Fields and orchards

Fields and orchards February 9, 2010

Plowing is sometimes used as a sexual metaphor in Scripture (Judges 14:18), but, as Walsh points out, in the Song these metaphors are absent, and instead we have metaphors of vineyards, orchards, gardens.  This is partly explained by the facts of Israel’s agri-economics: They were not, as Mesopotamia was, a predominantly grain-producing nation but produced a wider variety of crops.  But then so did the Greeks, and yet Greeks resorted to  plowing metaphors in their erotic poetry.

The difference, Walsh thinks, has something to do with the status of women in Israel.

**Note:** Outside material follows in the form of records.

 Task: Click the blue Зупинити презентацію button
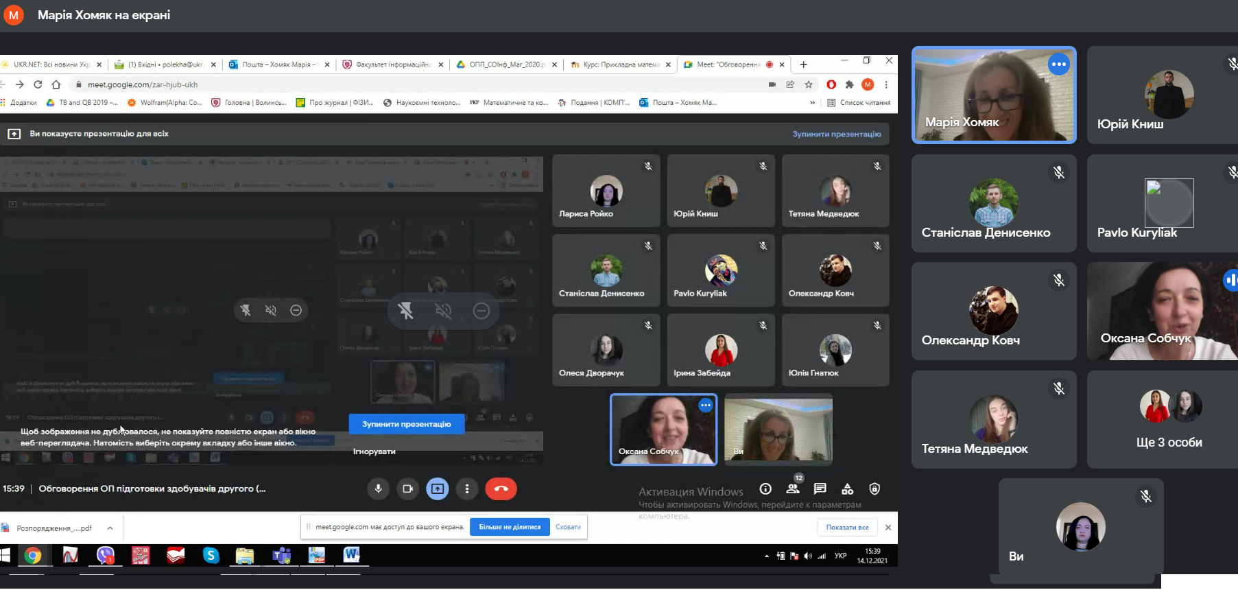click(x=406, y=424)
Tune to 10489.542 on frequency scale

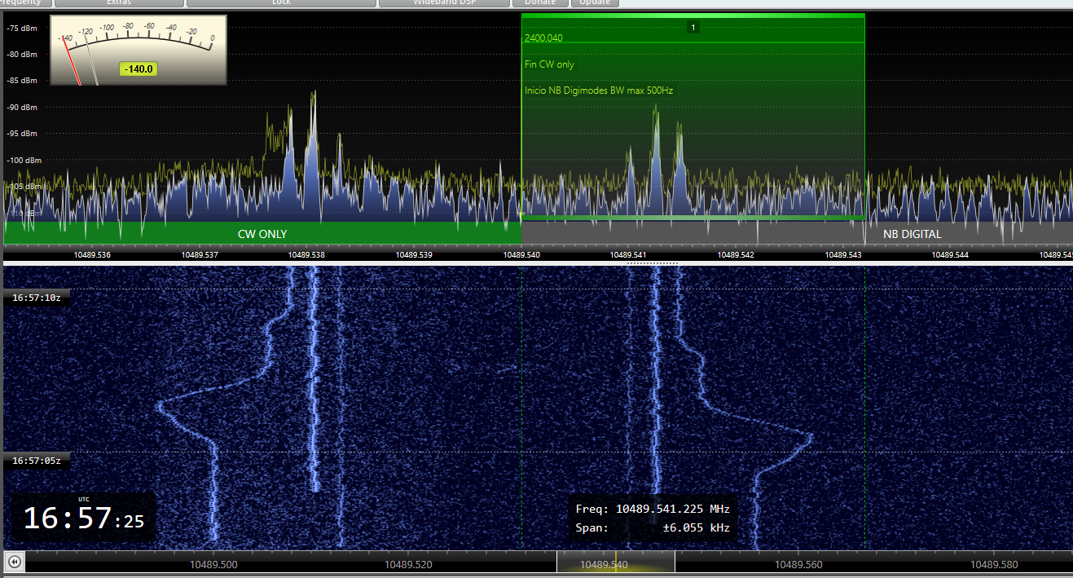tap(736, 254)
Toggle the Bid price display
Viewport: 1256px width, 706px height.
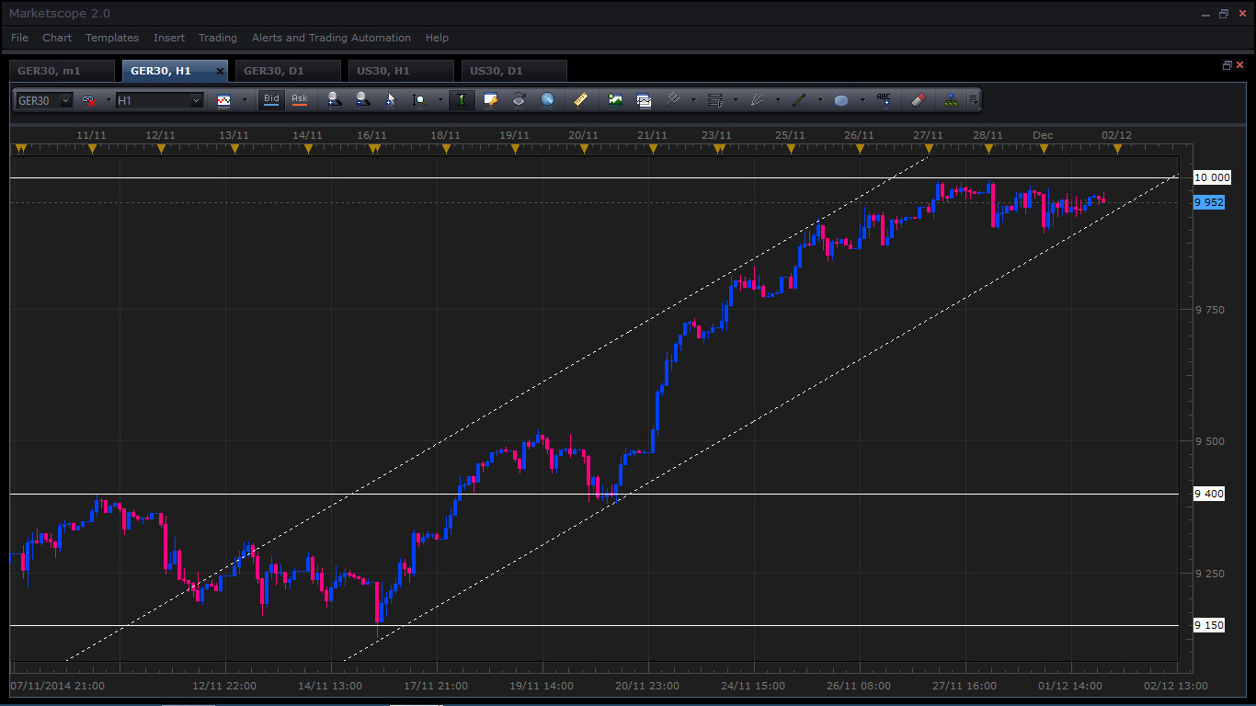point(271,99)
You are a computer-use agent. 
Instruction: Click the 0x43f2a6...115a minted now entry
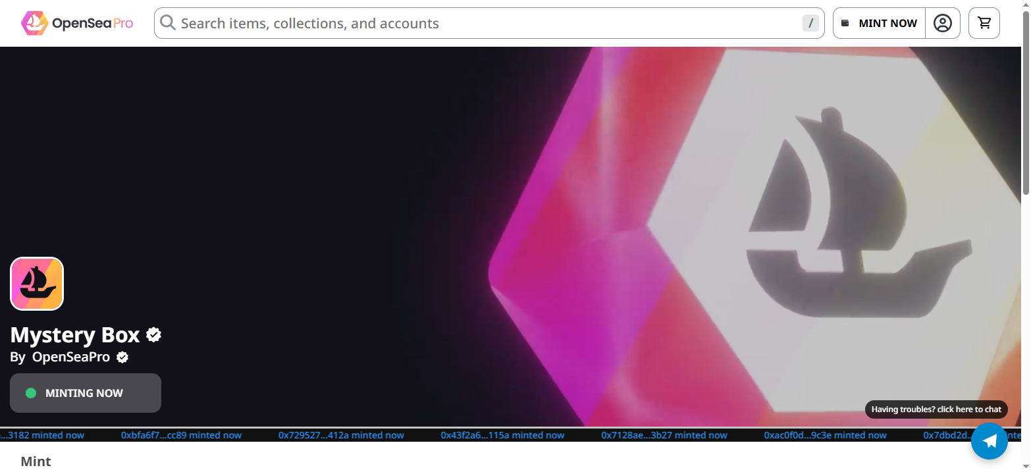click(x=502, y=435)
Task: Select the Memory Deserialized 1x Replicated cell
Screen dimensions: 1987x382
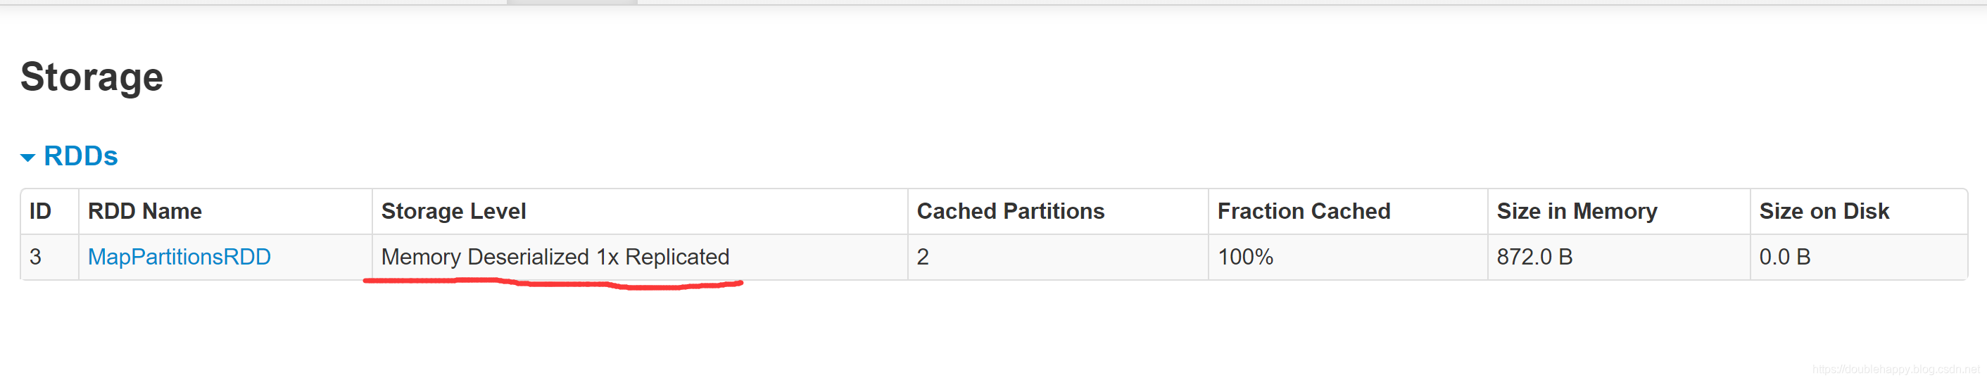Action: pyautogui.click(x=639, y=257)
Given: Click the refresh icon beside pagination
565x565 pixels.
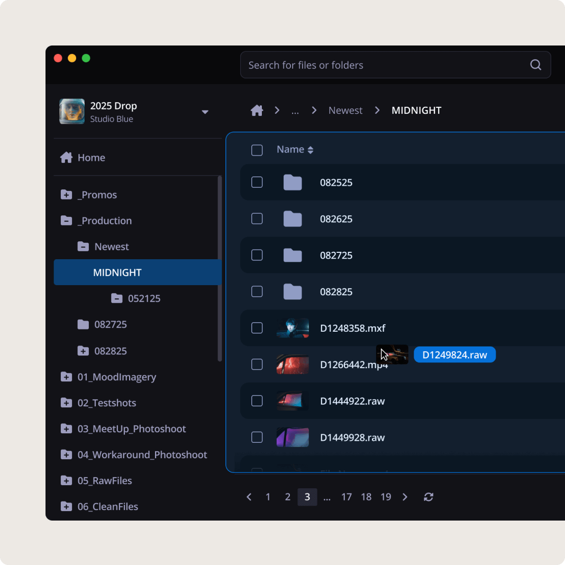Looking at the screenshot, I should point(429,497).
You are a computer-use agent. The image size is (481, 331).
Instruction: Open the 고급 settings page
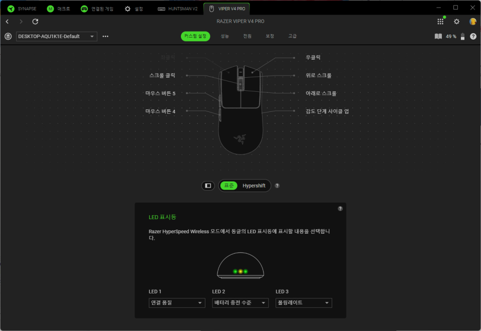[293, 36]

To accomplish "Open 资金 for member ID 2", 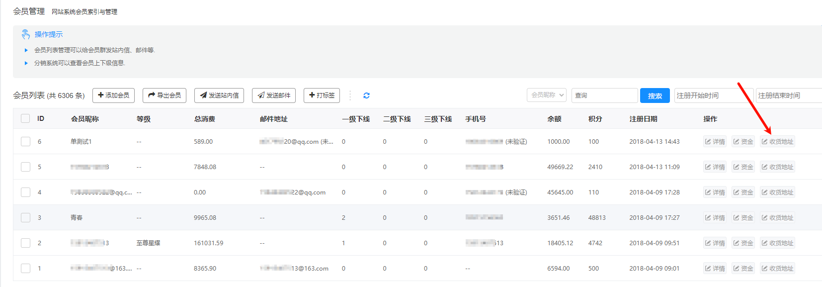I will click(x=743, y=243).
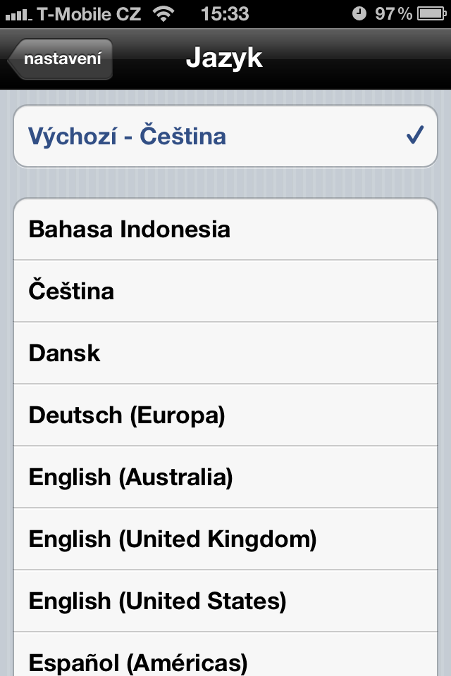Switch language to English (United Kingdom)

173,539
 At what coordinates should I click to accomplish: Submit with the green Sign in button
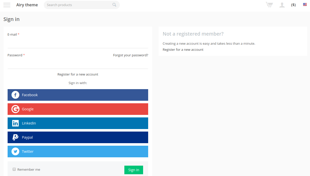click(134, 170)
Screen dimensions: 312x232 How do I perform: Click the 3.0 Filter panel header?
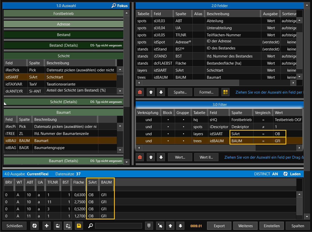point(219,104)
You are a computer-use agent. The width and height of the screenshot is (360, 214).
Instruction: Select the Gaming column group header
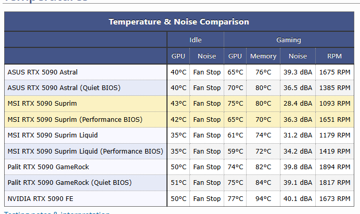pyautogui.click(x=289, y=40)
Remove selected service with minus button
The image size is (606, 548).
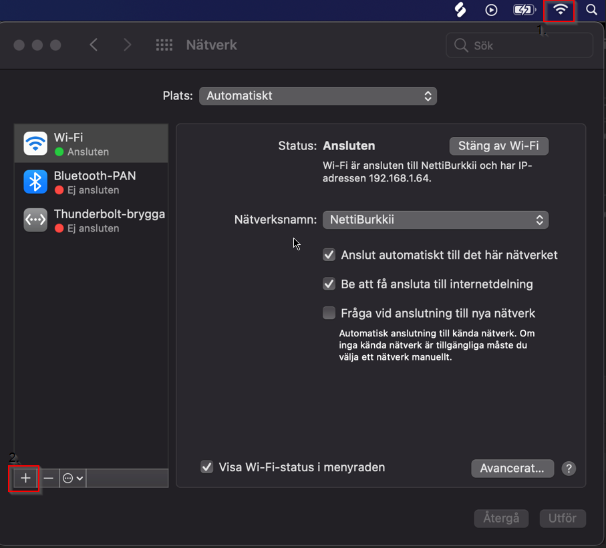point(48,478)
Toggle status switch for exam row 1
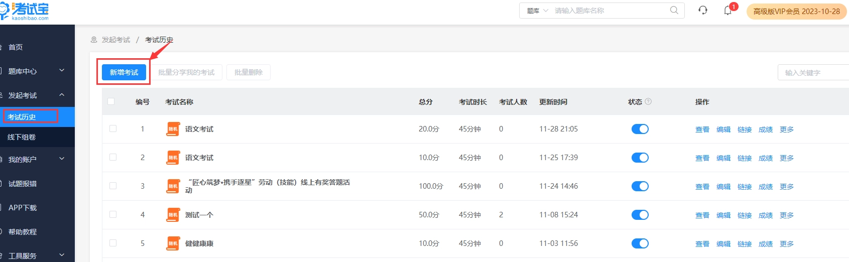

The plow metaphor implies that the man is active in preparation and planting, while the woman remains passively receptive.  By contrast, the bride takes a good deal more of the initiative in the Song.  Her desires start the Song – “your lovings are better than wine” – and only later does the man reciprocate (4:10).  Besides, the plowing metaphor is a purely procreative one; the man plows and plants to get a harvest.  But a man cares for the vineyard of his wife in order to enjoy the intoxicating fruit.

Along related lines, she contrasts the care that a wheat farmer takes over his field and that of a vintner for his vines: “Grain farming requires skill, knowledge, and a desire to take care of the land, obviously, but not the tender, ongoing passion of cultivating a vineyard.  For the grain farmer, there is no love lost for a field once plowing is accomplished.  What is desired is the product, the wheat . . . . With a vineyard, the product is also desires, but the vintner cannot love it and leave it once the grapes come in.  The vintner must continue to tend the vines and keep them happy, as it were, so that the next year’s harvest will be as good.”

Walsh also points to the shift in metaphor from the physical description of the bride to the description of their love-making (especially in 4:1-5:1).  The descriptions rely largely on visual metaphor, and remain out in the field and land.  But the descriptions of love-making are about taste, smell, a feast of love, all of which take place within gardens or orchards.